Exercise directions
Reproduce all of the entries below exactly, without images.

--- START ---

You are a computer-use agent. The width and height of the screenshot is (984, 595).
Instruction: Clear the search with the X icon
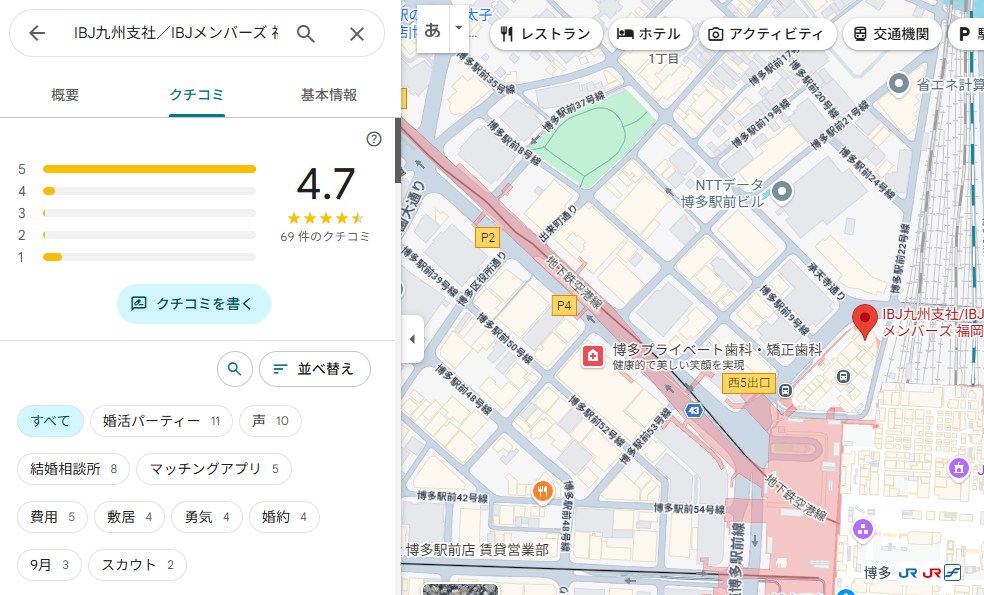click(357, 34)
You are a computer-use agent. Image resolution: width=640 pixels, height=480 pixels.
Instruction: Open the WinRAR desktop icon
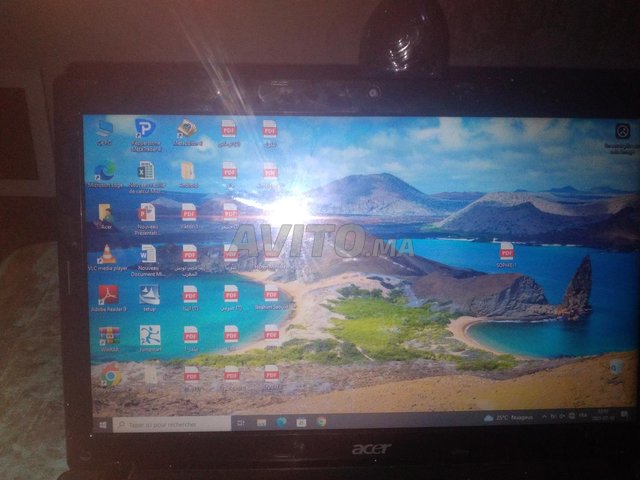coord(109,336)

--- END ---

The answer
You are a computer-use agent. The width and height of the screenshot is (984, 595).
Instruction: Clear the search with the X icon
click(357, 34)
You are a computer-use agent. Image resolution: width=640 pixels, height=480 pixels.
Instruction: Open the WinRAR desktop icon
coord(109,336)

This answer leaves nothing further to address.